Dataset Structure
ITKIT assumes and supports a specific dataset structure for all operations. This standardized format ensures consistency and simplifies preprocessing workflows.
Standard Dataset Format
The following dataset structure is supported and assumed in all ITKIT operations:
dataset_root/
├── image/
│ ├── case001.mha
│ ├── case002.mha
│ ├── case003.mha
│ └── ...
├── label/
│ ├── case001.mha
│ ├── case002.mha
│ ├── case003.mha
│ └── ...
└── meta.json
Key Requirements
Folder Structure
- image/: Contains all image files
- label/: Contains all corresponding label/segmentation files
- meta.json: (Optional) Metadata file with dataset information
File Naming
- Image and label files must have matching names (e.g.,
case001.mhain bothimage/andlabel/folders) - File extensions can be:
.mha,.mhd,.nii,.nii.gz, or.nrrd
File Pairing
ITKIT operations expect paired image-label samples.
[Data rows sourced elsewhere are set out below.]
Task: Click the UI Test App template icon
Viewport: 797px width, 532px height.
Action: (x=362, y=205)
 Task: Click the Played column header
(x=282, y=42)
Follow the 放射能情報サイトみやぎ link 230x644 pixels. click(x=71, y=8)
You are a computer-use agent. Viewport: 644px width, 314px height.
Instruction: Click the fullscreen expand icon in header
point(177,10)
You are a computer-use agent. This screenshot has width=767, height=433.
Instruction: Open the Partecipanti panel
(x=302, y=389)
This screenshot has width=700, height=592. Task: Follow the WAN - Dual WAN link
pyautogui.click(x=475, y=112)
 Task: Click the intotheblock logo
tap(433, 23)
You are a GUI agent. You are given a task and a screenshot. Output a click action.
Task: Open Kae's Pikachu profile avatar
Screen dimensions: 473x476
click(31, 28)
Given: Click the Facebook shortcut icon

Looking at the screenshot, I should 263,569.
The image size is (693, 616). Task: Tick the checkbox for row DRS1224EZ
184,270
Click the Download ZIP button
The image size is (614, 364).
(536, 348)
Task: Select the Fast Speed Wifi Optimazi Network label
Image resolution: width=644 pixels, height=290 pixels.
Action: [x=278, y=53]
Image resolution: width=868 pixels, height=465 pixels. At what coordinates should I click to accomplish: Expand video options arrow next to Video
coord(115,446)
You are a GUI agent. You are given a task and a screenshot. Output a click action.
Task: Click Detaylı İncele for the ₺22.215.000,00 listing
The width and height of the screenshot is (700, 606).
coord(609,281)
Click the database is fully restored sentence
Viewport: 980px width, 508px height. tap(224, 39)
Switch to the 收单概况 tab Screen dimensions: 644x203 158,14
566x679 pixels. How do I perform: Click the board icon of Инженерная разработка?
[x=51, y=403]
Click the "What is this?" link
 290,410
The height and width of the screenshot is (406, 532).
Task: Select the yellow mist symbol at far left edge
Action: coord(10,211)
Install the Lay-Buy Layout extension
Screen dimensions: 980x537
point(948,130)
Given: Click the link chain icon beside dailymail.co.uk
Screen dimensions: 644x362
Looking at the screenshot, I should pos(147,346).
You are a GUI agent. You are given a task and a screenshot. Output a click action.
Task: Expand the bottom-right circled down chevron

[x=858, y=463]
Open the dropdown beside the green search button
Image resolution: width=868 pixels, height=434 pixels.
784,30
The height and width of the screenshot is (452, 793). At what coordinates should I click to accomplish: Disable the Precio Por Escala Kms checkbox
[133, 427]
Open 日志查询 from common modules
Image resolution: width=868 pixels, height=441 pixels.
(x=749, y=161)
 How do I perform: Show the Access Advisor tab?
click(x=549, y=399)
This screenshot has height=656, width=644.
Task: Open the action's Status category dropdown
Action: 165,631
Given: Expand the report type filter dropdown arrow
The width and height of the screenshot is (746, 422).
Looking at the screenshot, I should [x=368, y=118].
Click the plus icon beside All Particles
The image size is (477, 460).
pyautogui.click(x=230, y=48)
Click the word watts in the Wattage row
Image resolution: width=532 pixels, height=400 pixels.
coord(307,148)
Each image file in the image/ folder should have a corresponding label file with the same name in the label/ folder.
Supported File Formats
ITKIT supports the following medical image formats:
- MetaImage (.mha): Single file format (recommended)
- MetaImage Header (.mhd): Header + separate .raw data file
- NIfTI (.nii): Uncompressed NIfTI format
- NIfTI Compressed (.nii.gz): Compressed NIfTI format (common)
- NRRD (.nrrd): Nearly Raw Raster Data format
Metadata File (meta.json)
The optional meta.json file can contain dataset-level metadata:
{
"dataset_name": "MyDataset",
"modality": "CT",
"num_samples": 100,
"spacing": [1.0, 1.0, 1.0],
"labels": {
"0": "background",
"1": "liver",
"2": "tumor"
}
}
This file is automatically generated by some ITKIT commands (e.g., itk_resample, itk_convert).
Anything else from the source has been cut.